“The social requirement of the age of networked individuals is to be connected and findable”.(Wellman and Rainie 2012)
Networked Individualism, as described in their 2012 book has arisen from a confluence of events they identify as the Triple Revolution. This revolution consists of the Social Network Revolution, the Internet Revolution, and the Mobile revolution.
Rainie and Wellman state “The networked individuals who thrive have a combination of talent, energy, altruism, social acuity, and tech-saviness that allows them to build big, diverse networks and tap into these networks when they have needs.
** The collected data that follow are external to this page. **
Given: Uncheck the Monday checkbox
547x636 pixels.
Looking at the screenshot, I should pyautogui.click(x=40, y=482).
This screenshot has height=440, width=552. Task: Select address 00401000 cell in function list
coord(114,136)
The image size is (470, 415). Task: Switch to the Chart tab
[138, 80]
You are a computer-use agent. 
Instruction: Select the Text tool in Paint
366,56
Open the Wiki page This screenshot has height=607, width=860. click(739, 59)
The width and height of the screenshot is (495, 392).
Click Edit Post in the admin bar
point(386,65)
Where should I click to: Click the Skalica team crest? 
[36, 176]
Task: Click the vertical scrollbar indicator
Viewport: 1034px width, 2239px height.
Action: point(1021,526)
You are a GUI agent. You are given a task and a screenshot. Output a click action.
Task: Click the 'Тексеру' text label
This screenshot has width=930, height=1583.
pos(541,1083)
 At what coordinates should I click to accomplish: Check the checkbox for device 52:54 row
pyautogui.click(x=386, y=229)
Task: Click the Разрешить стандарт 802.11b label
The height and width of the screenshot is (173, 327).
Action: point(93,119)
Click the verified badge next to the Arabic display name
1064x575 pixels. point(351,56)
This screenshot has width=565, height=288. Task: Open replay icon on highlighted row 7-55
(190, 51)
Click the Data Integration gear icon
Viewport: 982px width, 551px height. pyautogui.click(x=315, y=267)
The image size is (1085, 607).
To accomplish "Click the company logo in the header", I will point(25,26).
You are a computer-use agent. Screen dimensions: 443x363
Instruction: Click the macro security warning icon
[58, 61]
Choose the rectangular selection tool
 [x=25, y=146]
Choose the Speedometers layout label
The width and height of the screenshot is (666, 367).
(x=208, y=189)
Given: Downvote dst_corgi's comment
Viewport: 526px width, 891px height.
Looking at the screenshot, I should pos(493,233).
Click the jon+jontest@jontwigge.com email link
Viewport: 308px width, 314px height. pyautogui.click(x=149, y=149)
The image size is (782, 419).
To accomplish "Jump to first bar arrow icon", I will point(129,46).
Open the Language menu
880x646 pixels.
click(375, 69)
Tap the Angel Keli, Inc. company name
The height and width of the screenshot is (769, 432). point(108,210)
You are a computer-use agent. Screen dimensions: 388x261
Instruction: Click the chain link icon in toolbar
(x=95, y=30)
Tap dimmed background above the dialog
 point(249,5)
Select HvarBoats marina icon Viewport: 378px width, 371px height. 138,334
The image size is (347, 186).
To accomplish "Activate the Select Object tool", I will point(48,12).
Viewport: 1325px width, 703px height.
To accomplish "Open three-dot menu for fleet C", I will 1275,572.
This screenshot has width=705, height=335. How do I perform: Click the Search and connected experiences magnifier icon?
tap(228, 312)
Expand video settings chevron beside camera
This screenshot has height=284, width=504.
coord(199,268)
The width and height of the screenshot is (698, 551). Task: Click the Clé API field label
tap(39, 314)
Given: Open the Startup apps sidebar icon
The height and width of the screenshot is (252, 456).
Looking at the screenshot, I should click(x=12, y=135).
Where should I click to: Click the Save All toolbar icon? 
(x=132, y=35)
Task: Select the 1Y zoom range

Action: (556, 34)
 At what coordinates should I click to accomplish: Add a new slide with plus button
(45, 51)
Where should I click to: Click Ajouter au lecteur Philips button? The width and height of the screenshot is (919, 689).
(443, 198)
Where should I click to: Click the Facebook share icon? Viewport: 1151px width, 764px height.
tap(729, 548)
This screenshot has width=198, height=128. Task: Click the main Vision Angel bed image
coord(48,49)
They are mastering a new set of literacies to navigate the network operating system.” (Rainie and Wellman 2012)
Here, briefly, are the 8 literacies:
1. Graphic literacy– as more of life is experienced as communications and media on screens you need to know how to participate in digital conversation and creation,
2. Navigation literacy– you need a sense of “Internet geography” and understand the “non-linear realities of hyperlinked, networked information”.
3. Context and connections literacy– learning to weave together information and chatter to create meaning.
4. Focus literacy– to be able to minimize inevitable digital distractions without losing sight of goals and objectives.
5. Multi-tasking literacy– to do several things simultaneously.
6. Skepticism literacy– the ability to evaluate what you encounter online.
7. Ethical literacy– you can build trust and value “by being accurate and thoughtful with the information (you) create and pass along.”
8. Networking literacy– know how to move comfortably through your network operating system–personal, institutional, and digital–without getting locked into one world.
A few very short years ago most of us would not have predicted what networked individualism would look like. Alan Kay, who was an early pioneer in computer programming and the architect of the modern overlapping windowing graphical user interface famously said “The best way to predict the future is to invent it”.